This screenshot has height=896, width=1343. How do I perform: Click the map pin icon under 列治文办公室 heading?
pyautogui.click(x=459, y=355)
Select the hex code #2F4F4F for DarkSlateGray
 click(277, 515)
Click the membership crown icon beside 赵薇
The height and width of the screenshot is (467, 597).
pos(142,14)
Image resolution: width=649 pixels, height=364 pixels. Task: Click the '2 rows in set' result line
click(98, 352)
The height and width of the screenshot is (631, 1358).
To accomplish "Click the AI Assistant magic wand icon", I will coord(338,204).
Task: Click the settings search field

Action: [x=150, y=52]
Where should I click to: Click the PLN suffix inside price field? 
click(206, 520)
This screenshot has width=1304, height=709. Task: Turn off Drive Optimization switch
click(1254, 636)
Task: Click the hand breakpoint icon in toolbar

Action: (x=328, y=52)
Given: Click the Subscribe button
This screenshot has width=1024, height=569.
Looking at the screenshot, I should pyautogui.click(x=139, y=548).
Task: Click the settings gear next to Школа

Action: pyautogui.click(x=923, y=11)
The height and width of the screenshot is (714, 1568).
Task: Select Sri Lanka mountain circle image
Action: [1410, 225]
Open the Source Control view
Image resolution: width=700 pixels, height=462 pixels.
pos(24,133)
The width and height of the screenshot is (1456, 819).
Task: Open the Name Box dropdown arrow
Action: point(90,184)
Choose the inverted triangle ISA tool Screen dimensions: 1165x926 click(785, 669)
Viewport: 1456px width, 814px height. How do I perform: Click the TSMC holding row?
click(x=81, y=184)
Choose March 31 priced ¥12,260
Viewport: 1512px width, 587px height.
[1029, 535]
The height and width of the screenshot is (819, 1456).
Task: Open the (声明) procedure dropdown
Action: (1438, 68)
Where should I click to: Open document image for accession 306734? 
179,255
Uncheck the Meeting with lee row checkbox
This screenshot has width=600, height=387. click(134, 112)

════════════════════

— Direction —
Format every line of the listing above as a Markdown table with the columns "Row" and "Listing line," numbering the rows in order and skipping blank lines.

— Written answer —
| Row | Listing line |
|---|---|
| 1 | This screenshot has height=896, width=1343. How do I perform: Click the map pin icon under 列治文办公室 heading? |
| 2 | pyautogui.click(x=459, y=355) |
| 3 | Select the hex code #2F4F4F for DarkSlateGray |
| 4 |  click(277, 515) |
| 5 | Click the membership crown icon beside 赵薇 |
| 6 | The height and width of the screenshot is (467, 597). |
| 7 | pos(142,14) |
| 8 | Image resolution: width=649 pixels, height=364 pixels. Task: Click the '2 rows in set' result line |
| 9 | click(98, 352) |
| 10 | The height and width of the screenshot is (631, 1358). |
| 11 | To accomplish "Click the AI Assistant magic wand icon", I will coord(338,204). |
| 12 | Task: Click the settings search field |
| 13 | Action: [x=150, y=52] |
| 14 | Where should I click to: Click the PLN suffix inside price field?  |
| 15 | click(206, 520) |
| 16 | This screenshot has width=1304, height=709. Task: Turn off Drive Optimization switch |
| 17 | click(1254, 636) |
| 18 | Task: Click the hand breakpoint icon in toolbar |
| 19 | Action: (x=328, y=52) |
| 20 | Given: Click the Subscribe button |
| 21 | This screenshot has width=1024, height=569. |
| 22 | Looking at the screenshot, I should pyautogui.click(x=139, y=548). |
| 23 | Task: Click the settings gear next to Школа |
| 24 | Action: pyautogui.click(x=923, y=11) |
| 25 | The height and width of the screenshot is (714, 1568). |
| 26 | Task: Select Sri Lanka mountain circle image |
| 27 | Action: [1410, 225] |
| 28 | Open the Source Control view |
| 29 | Image resolution: width=700 pixels, height=462 pixels. |
| 30 | pos(24,133) |
| 31 | The width and height of the screenshot is (1456, 819). |
| 32 | Task: Open the Name Box dropdown arrow |
| 33 | Action: point(90,184) |
| 34 | Choose the inverted triangle ISA tool Screen dimensions: 1165x926 click(785, 669) |
| 35 | Viewport: 1456px width, 814px height. How do I perform: Click the TSMC holding row? |
| 36 | click(x=81, y=184) |
| 37 | Choose March 31 priced ¥12,260 |
| 38 | Viewport: 1512px width, 587px height. |
| 39 | [1029, 535] |
| 40 | The height and width of the screenshot is (819, 1456). |
| 41 | Task: Open the (声明) procedure dropdown |
| 42 | Action: (1438, 68) |
| 43 | Where should I click to: Open document image for accession 306734?  |
| 44 | 179,255 |
| 45 | Uncheck the Meeting with lee row checkbox |
| 46 | This screenshot has width=600, height=387. click(134, 112) |